What the current generation of economic drivers should be asking itself is what are the similarities or differences between now and 2008. And if in 2008 we contained the situation before it became riotous and got out of hand, why can’t we and why aren’t we doing so now?

Is there dearth of leadership in this government?

Just like a single match stick can burn a whole bush, the events at Chikurubi could spark similar riotous behaviour all over the country. And if it starts with the people who are supposed to be in captivity, what about those outside?

If indeed it is true that our uniformed members of society are having problems to make ends meet, to get money for transport, rent, food, airtime, hospital fees and other basics, then we could be in for a torrid time.

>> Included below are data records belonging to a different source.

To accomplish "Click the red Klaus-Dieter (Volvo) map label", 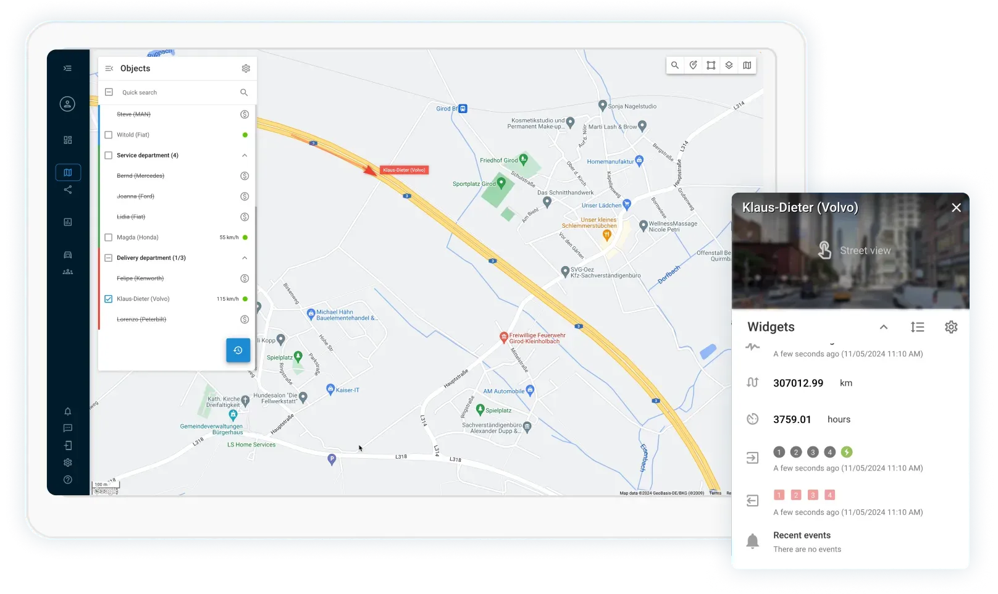I will pos(404,170).
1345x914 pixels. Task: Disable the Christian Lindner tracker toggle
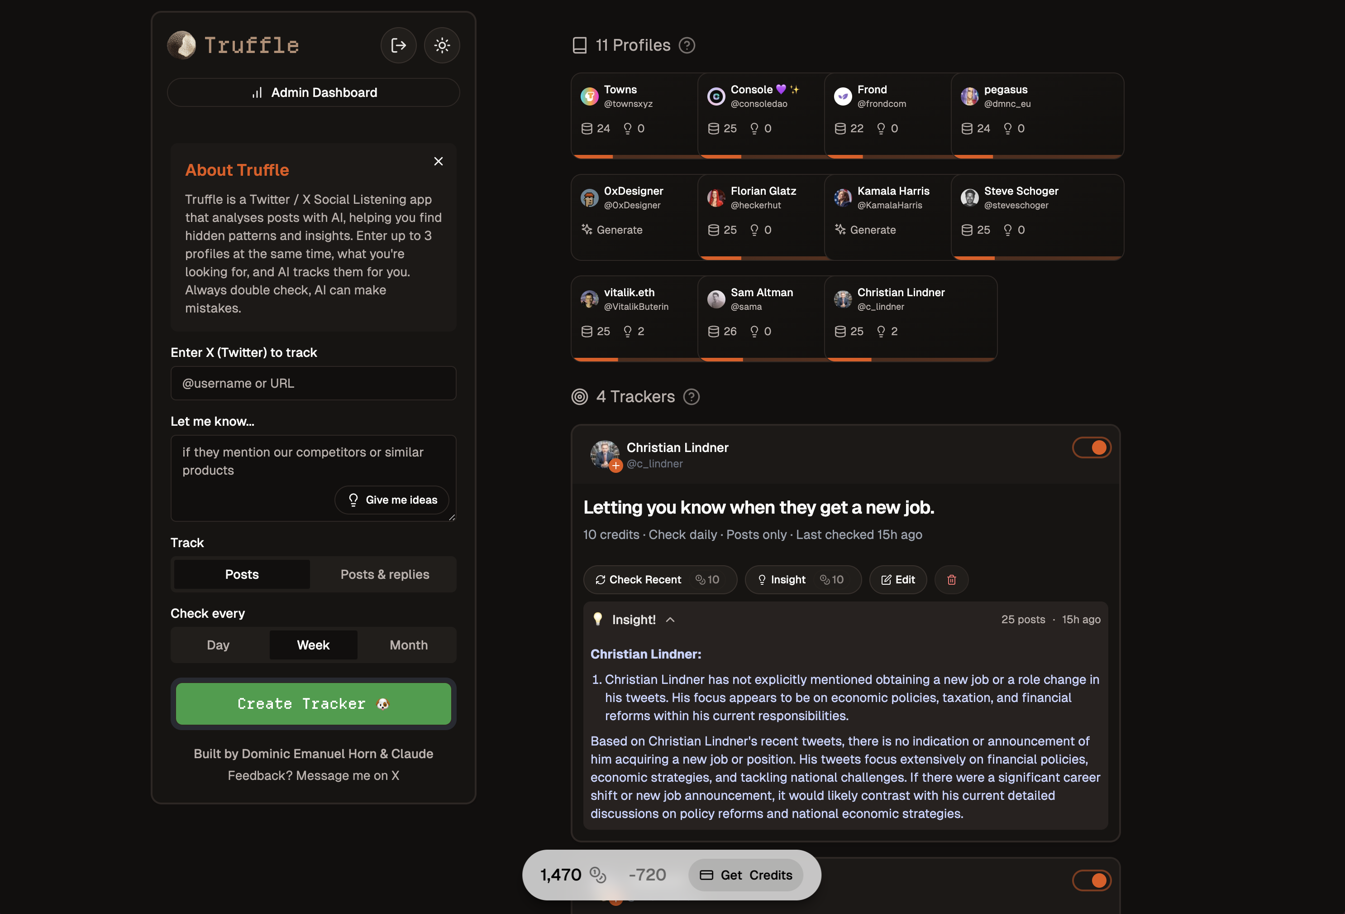[x=1091, y=447]
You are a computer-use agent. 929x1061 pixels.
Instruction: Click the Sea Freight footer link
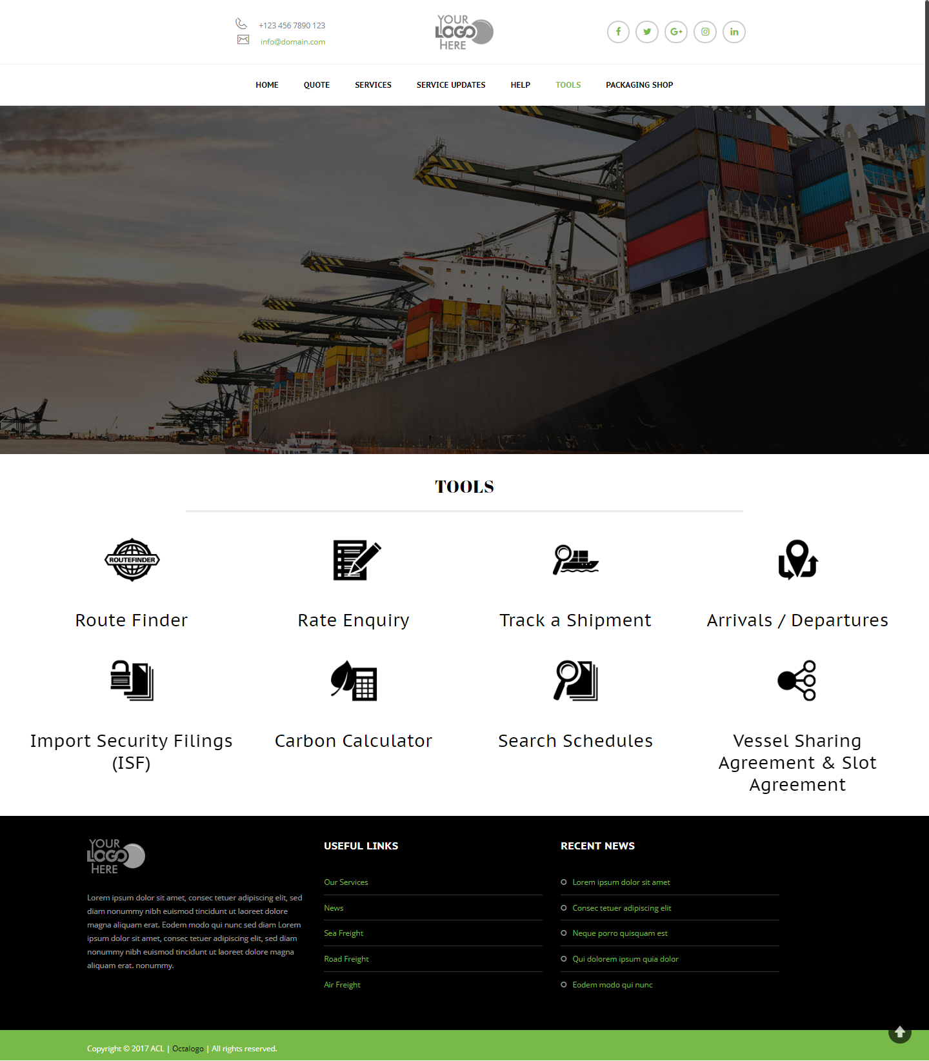coord(344,933)
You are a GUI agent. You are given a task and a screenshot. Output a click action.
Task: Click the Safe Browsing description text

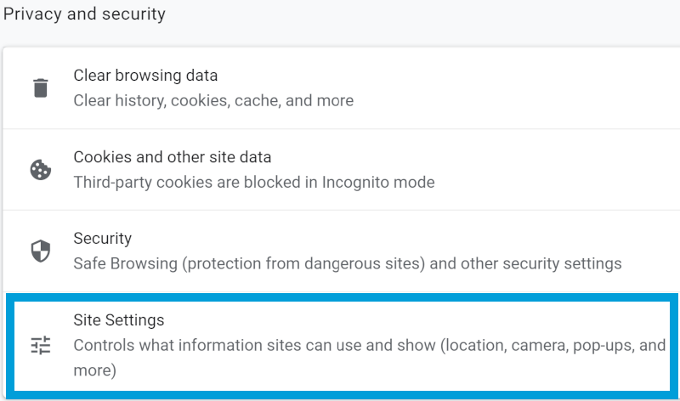(348, 263)
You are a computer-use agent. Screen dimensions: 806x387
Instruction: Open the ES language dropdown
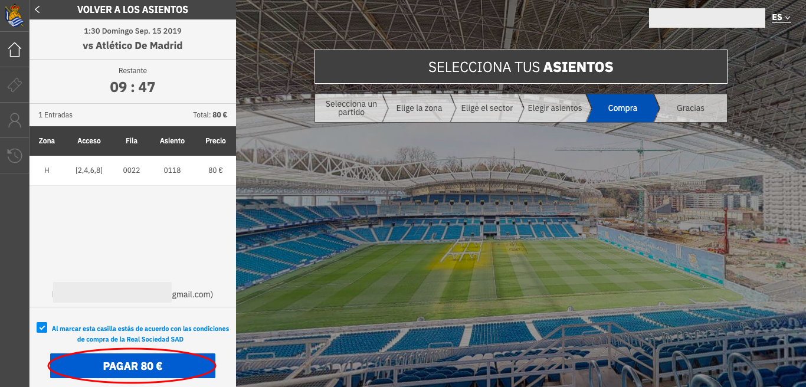781,18
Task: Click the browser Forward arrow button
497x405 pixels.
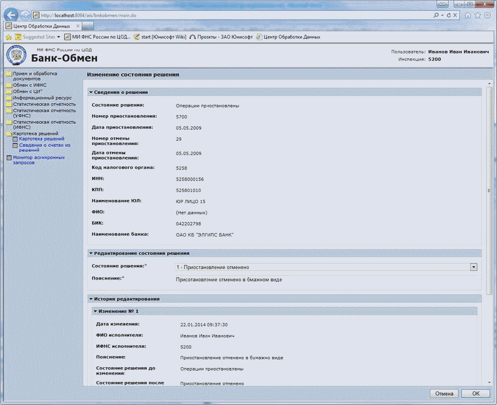Action: click(24, 15)
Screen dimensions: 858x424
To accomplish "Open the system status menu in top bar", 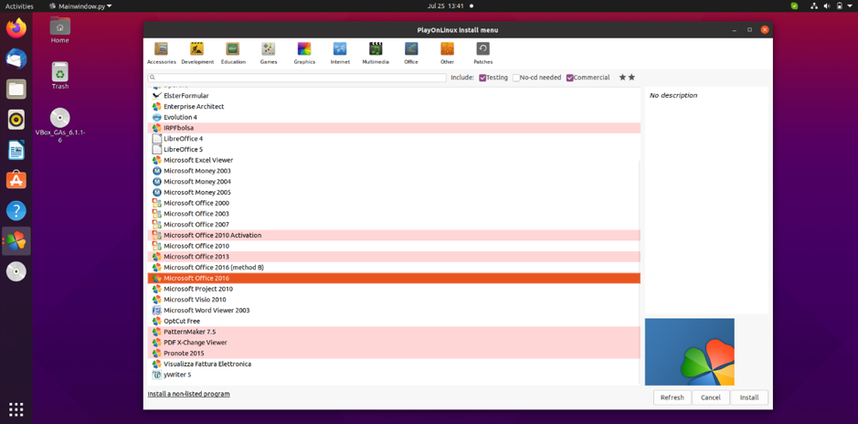I will click(x=826, y=6).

If these sections of society by any chance are allowed to be unhappy, who will look after a greater population that is unhappy from joblessness, lack of rentals, food, transport and hospital bills?

Currently, we are importing over $2 billion worth of consumables from neighbouring South Africa, essentially exporting jobs! Our shelves are full of imports yet we have prisoners doing nothing except plan how to escape.

Why should prisoners complain about food yet we have prison farms? Prisons should be self-sustaining, growing their own food and feeding the inmates with beef, pork, chicken and vegetables.

As they say, an idle mind is the devil’s workshop.

The events at Chikurubi display stunning dearth in leadership.

This is a political tinderbox.

It is time that selfishness and arrogance gives way to greater patriotism and protection of life than appears to be the case now.

We hear that the country may have to import huge quantities of food due to drought and ineptitude on the part of government ministers.

Isn’t this going to make matters worse for us when internally we are focused on trivial matters of hatred and political recklessness when there is such simmering unrest?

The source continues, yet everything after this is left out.